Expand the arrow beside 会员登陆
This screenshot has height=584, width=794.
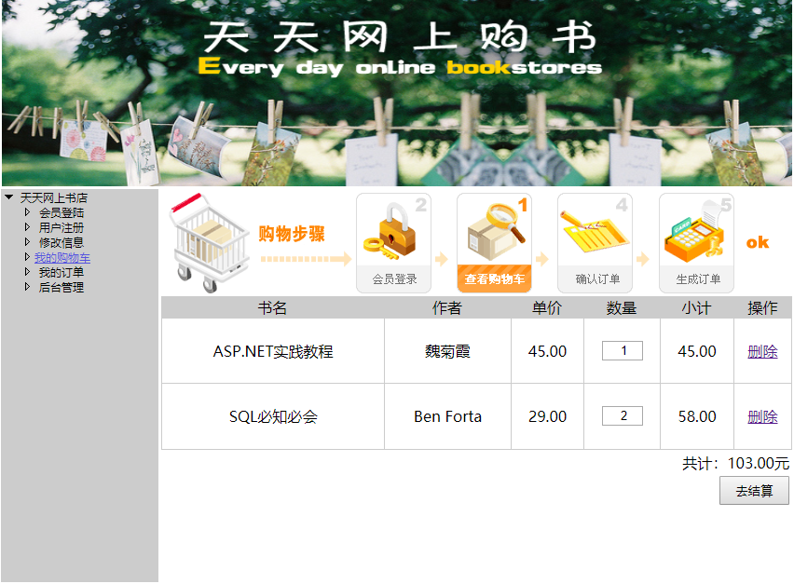click(x=27, y=212)
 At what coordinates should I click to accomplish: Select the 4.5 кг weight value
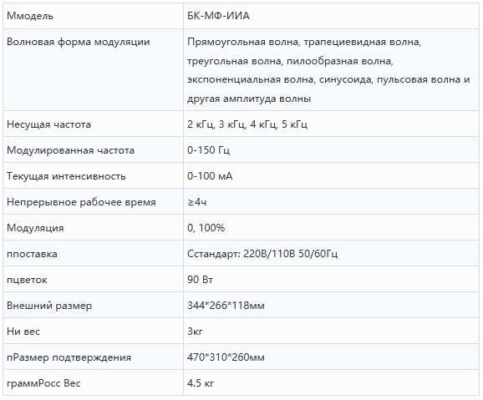coord(201,383)
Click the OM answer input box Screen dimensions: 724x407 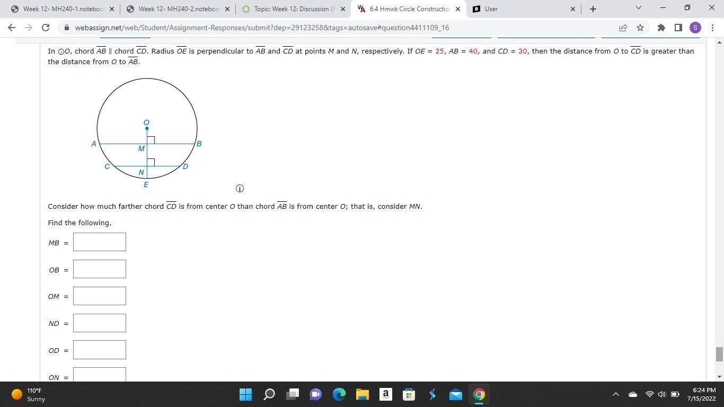click(x=100, y=296)
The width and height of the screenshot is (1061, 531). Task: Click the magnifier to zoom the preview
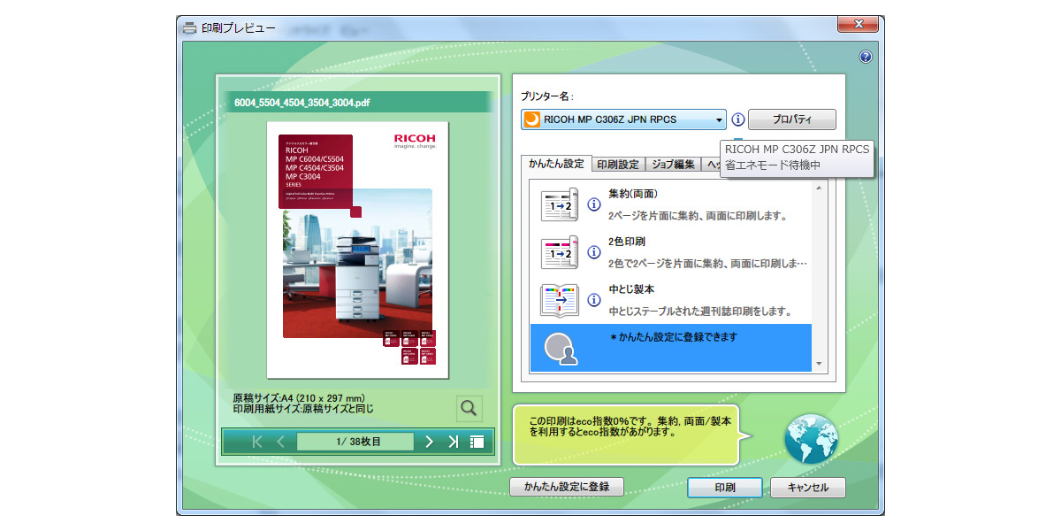469,408
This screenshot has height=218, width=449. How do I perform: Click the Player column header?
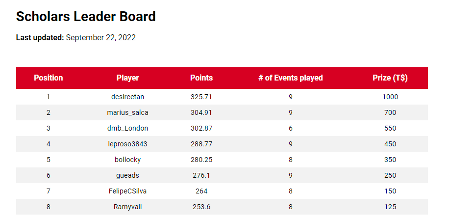[128, 78]
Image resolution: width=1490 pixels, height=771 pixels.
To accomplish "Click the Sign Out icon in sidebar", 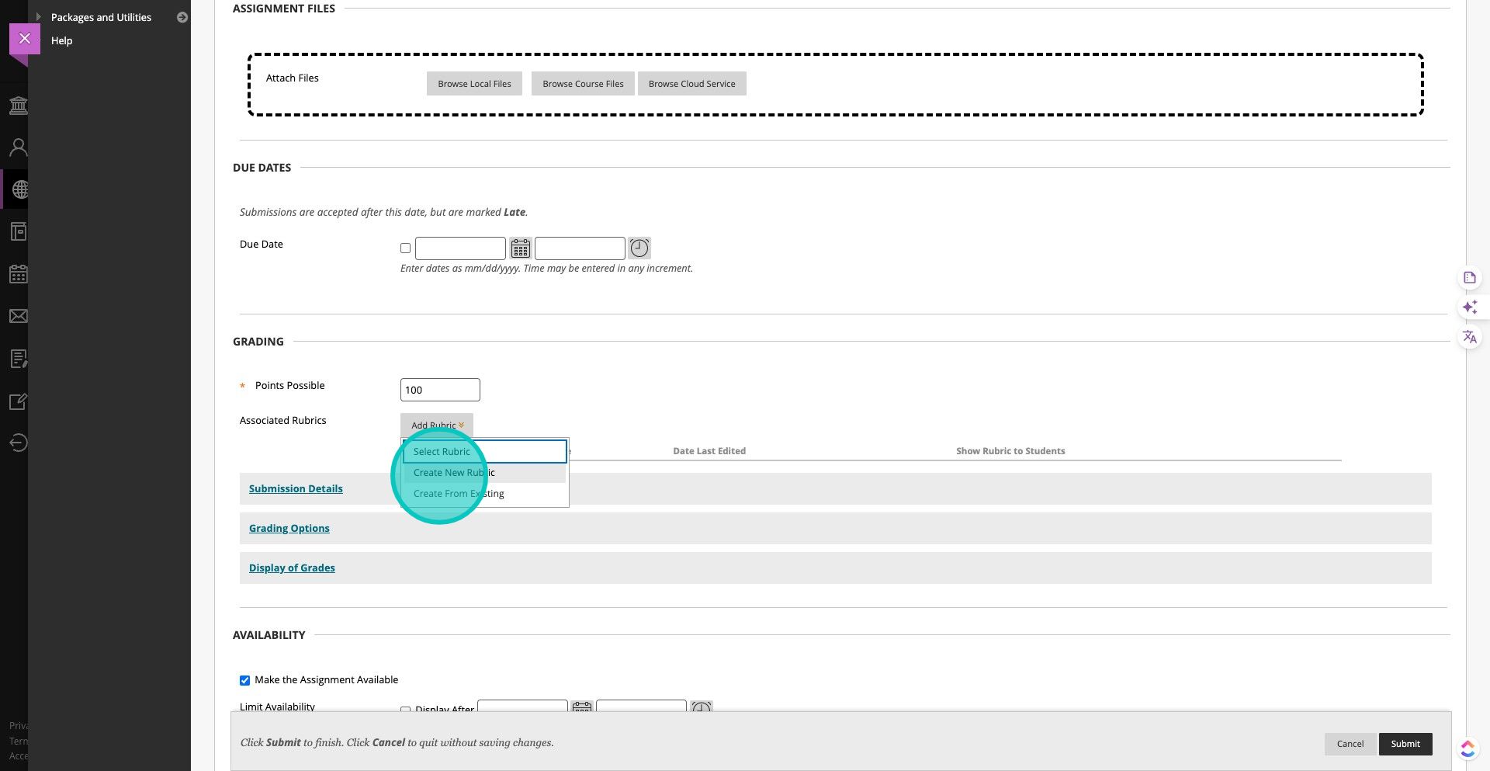I will tap(18, 443).
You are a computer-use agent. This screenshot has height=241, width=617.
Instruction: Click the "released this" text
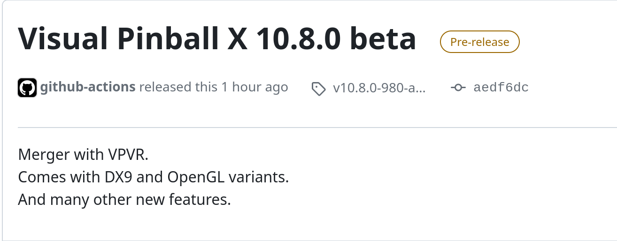[178, 87]
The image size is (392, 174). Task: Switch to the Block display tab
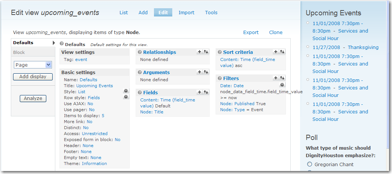pyautogui.click(x=19, y=52)
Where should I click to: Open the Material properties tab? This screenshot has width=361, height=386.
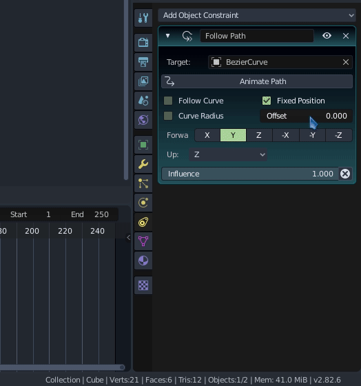point(143,261)
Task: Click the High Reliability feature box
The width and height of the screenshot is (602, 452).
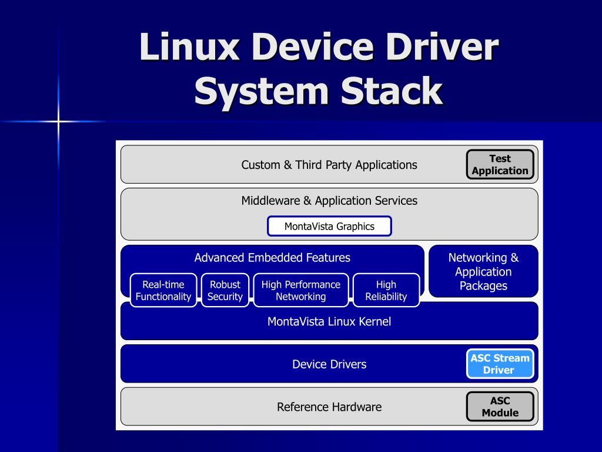Action: (x=386, y=290)
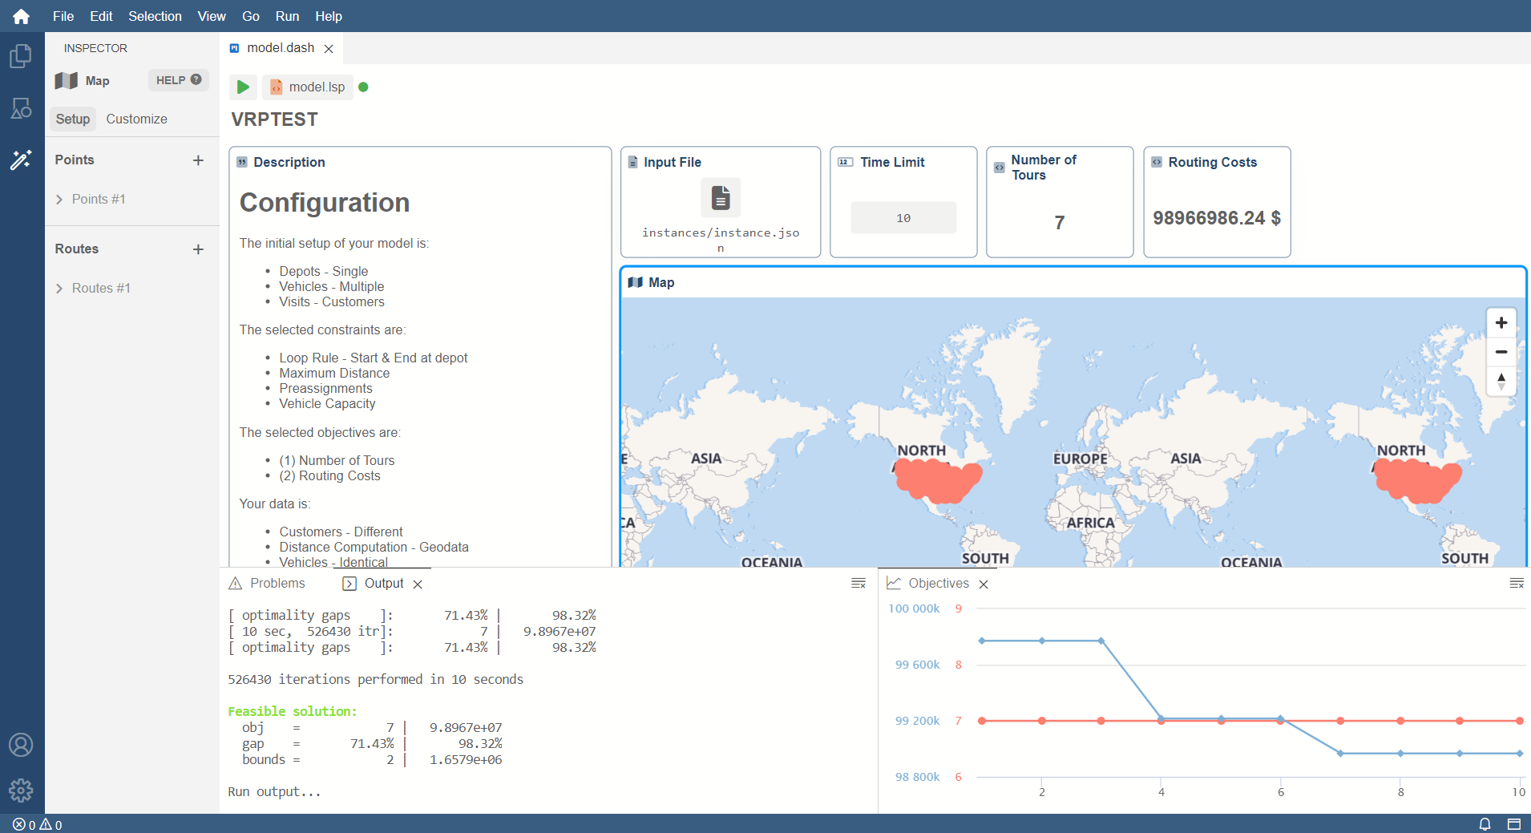Add a new Points entry
1531x833 pixels.
pyautogui.click(x=198, y=160)
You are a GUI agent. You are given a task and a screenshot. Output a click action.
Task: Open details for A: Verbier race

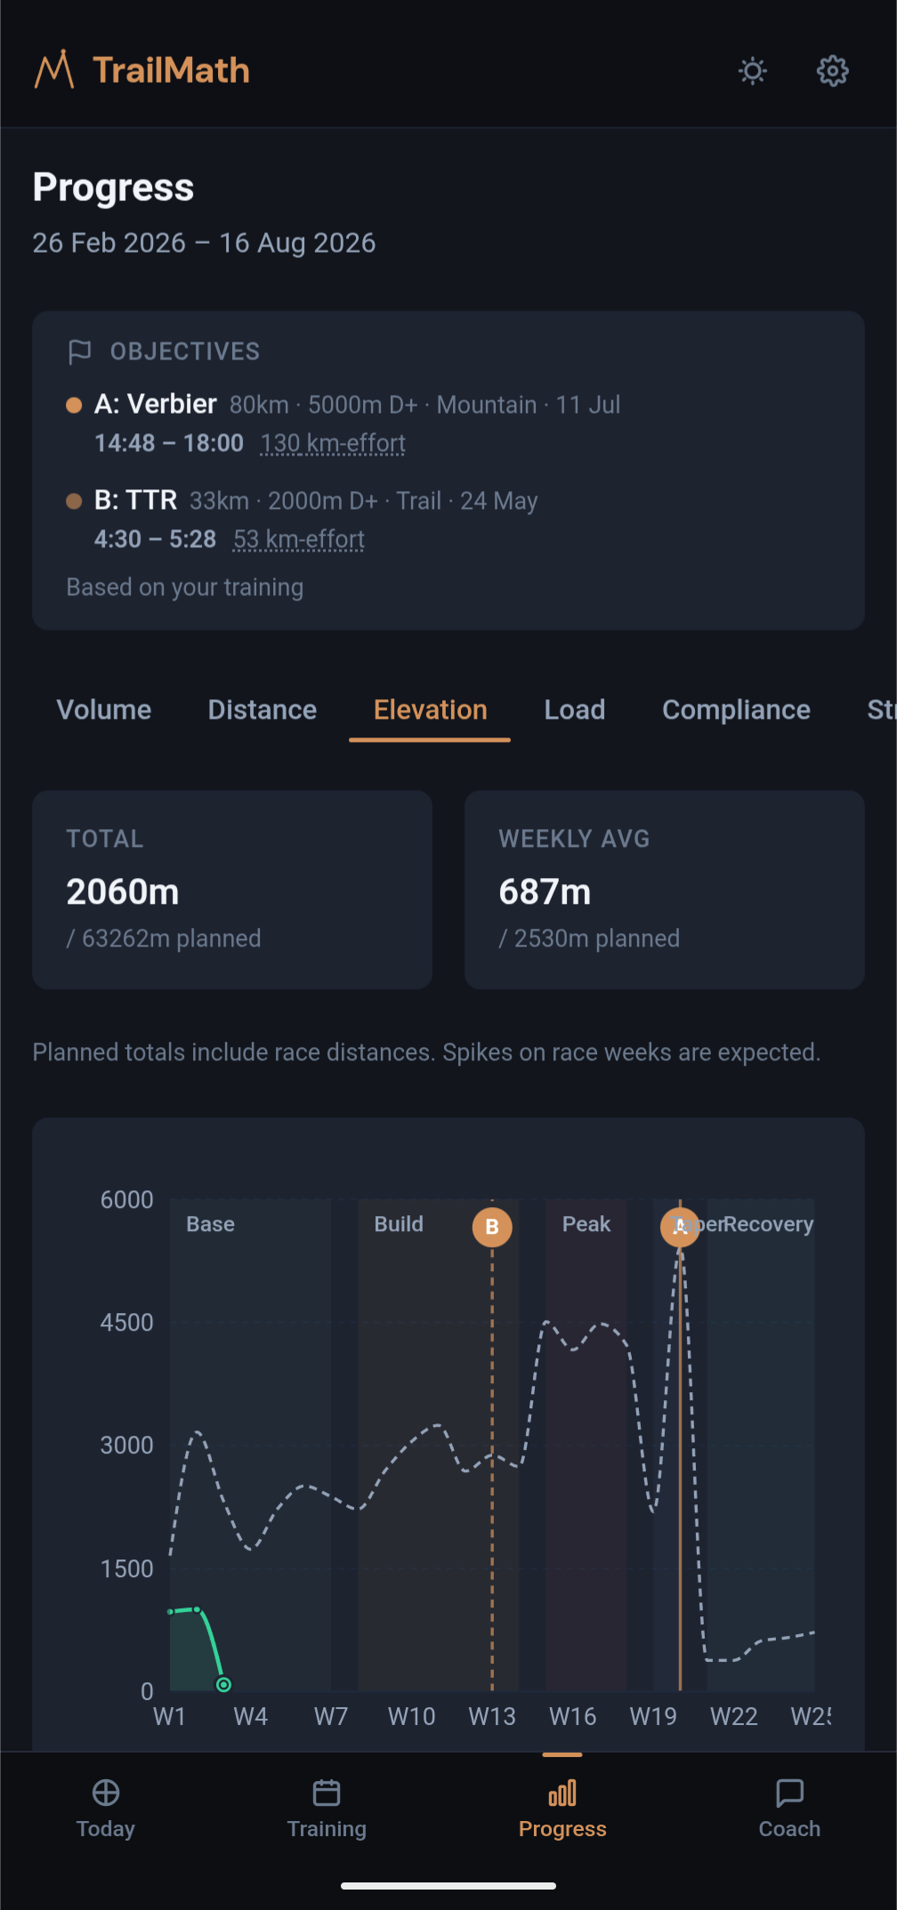tap(156, 404)
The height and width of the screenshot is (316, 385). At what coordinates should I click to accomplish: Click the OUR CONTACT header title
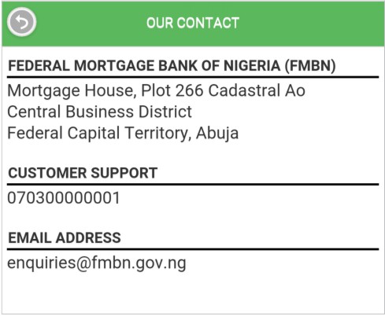193,23

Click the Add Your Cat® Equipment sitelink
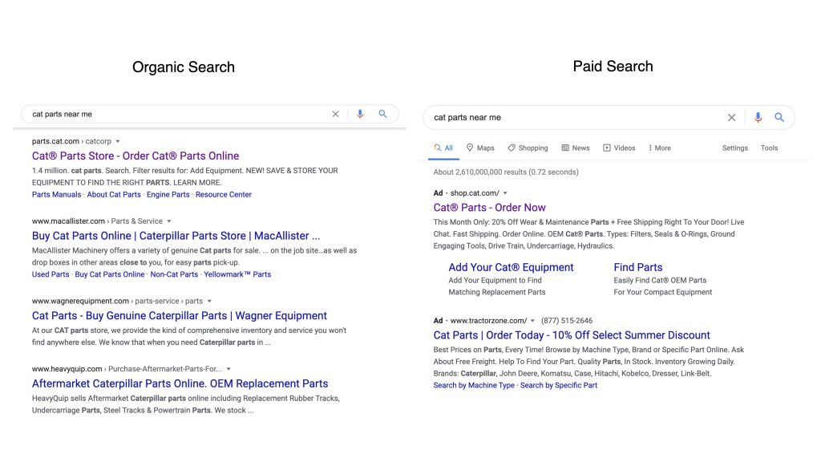[x=511, y=267]
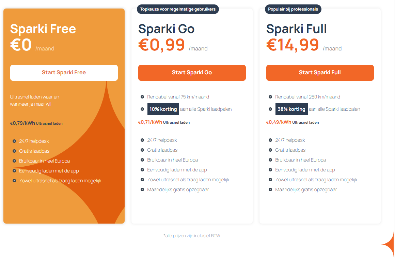This screenshot has width=395, height=258.
Task: Click the 'alle prijzen zijn inclusief BTW' note
Action: pos(192,236)
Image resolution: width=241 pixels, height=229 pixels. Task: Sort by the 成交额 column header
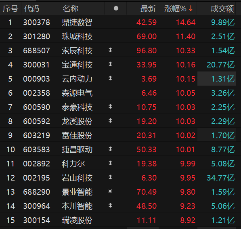tap(222, 8)
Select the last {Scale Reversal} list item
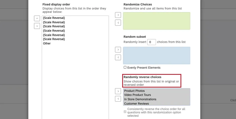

☆ ☆ ☆

§ **DESCRIPTION OF THE TASK**:
Copy each line in the data that holds the word "agent".

§ **RESPONSE**:
You are a computer-use agent. This screenshot has height=241, width=617.
You are a GUI agent. You are given a task and a screenshot. Output a click action.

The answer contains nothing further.